9 settembre 2014

AIDS in Sud Sudan: l'altro aspetto della crisi umanitaria

Da dicembre 2013 in Sud Sudan le divisioni politiche ed etniche tra le forze rivali fedeli rispettivamente al presidente Salva Kiir e all’ex vicepresidente Riek Machar  hanno dato luogo ad uno spaventoso conflitto. Gli scontri, iniziati nella capitale Juba si sono rapidamente propagati in tutto il Sud Sudan. Le conseguenze sono state e sono tuttora drammatiche: dall’inizio dei combattimenti  migliaia di civili sono stati uccisi, villaggi distrutti e 1.700.000 persone costrette ad abbandonare case e terre per rifugiarsi in luoghi spesso insicuri, tormentati da fame e malattie, tra cui l’AIDS. E’ ciò che sta accadendo alla popolazione di Jonglei che per sfuggire ai combattimenti si sta rifugiando in nuovi insediamenti lontani chilometri dalla città di origine. Tra questi, la città di Nimule, al confine con il nord dell’Uganda, più sicura rispetto al resto del paese ma ad alta prevalenza di HIV (4,4% secondo l'Antenatal Clinics Surveillance Report, dati 2012), sopra la media nazionale del 2,6%.

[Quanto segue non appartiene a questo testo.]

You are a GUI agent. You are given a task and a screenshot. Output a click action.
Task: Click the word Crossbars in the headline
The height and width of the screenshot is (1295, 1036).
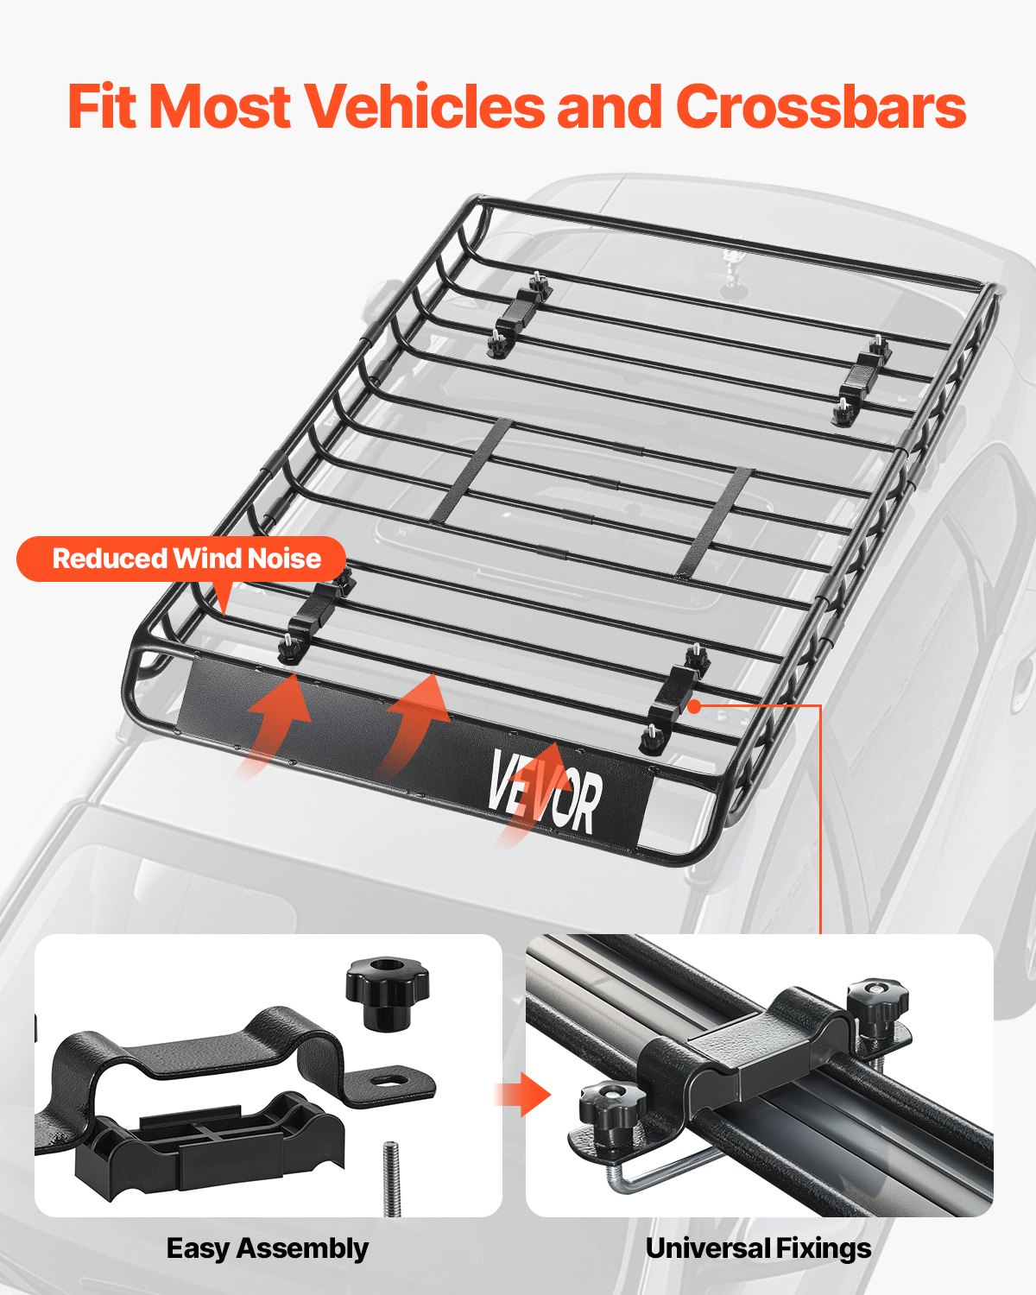(826, 107)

Diverse organizzazioni hanno deciso di intervenire, cercando di aumentare la conoscenza e quindi la consapevolezza del virus tra le popolazioni di rifugiati, attraverso programmi di educazione sanitaria  con l’ausilio di materiali di informazione, educazione e comunicazione creati dalla South Sudan AIDS Commission (SSAC) e da UNAIDS.

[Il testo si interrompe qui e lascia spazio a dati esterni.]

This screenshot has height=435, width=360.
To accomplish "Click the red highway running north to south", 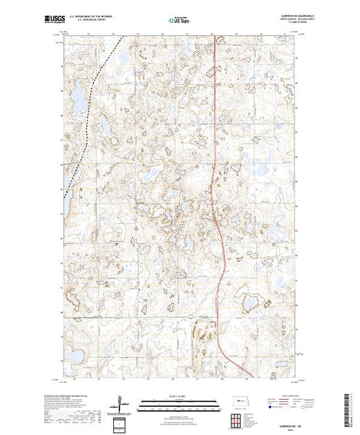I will coord(216,173).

Secondo gli attivisti locali e gli operatori sanitari, migliaia di persone devono ancora essere raggiunte  e le risorse non sono sufficienti. Nimule è una città di confine, con una delle frontiere più attive del paese. Camion carichi di frutta e verdura o di qualsiasi altro genere che possa essere venduto ai mercati di Juba attraversano la città a tutte le ore. Questo movimento comporta un aumento della  prostituzione, causa del 62,5% delle nuove infezioni di HIV tra gli adulti (South Sudan Global AIDS Response Progress Report, dati 2013).
Prima del conflitto l’ospedale di Nimule stava compiendo progressi in materia di AIDS, con l'attivazione di servizi di counselling, di test per l’HIV e con circa 1300 pazienti in terapia antiretrovirale. Con l’arrivo dei profughi sono aumentate le difficoltà. Le nuove popolazioni infatti hanno paura di conoscere il proprio stato, perchè non conoscono il virus e temono la malattia e per la stigmatizzazione che potrebbe derivare da una diagnosi di HIV-positivi. Per questo l’educazione sanitaria è importante, primo passo per portare alla conoscenza del proprio stato sierologico. Dal mese di aprile, alcune organizzazioni, tra cui la CaritasTorit stanno raggiungendo le comunità sfollate più lontane con programmi di educazione sanitaria, visite pediatriche, test per l’HIV e accesso gratuito a farmaci. Nei mesi questo tipo di intervento ha portato un cambiamento nell' atteggiamento delle persone. Il programma è riuscito inoltre ad individuare persone che avevano interrotto il follow up a causa delle continue fughe ed è riuscito a rimetterle in terapia antiretrovirale.
Le sfide da affrontare sono tante, come la carenza di denaro e la conseguente mancanza di mezzi per raggiungere le persone più lontane. Tuttavia il rappresentante della Caritas Torit, Ondiek, fa notare che di certo non mancano le persone che hanno bisogno dei loro servizi e che aspettano di essere raggiunte.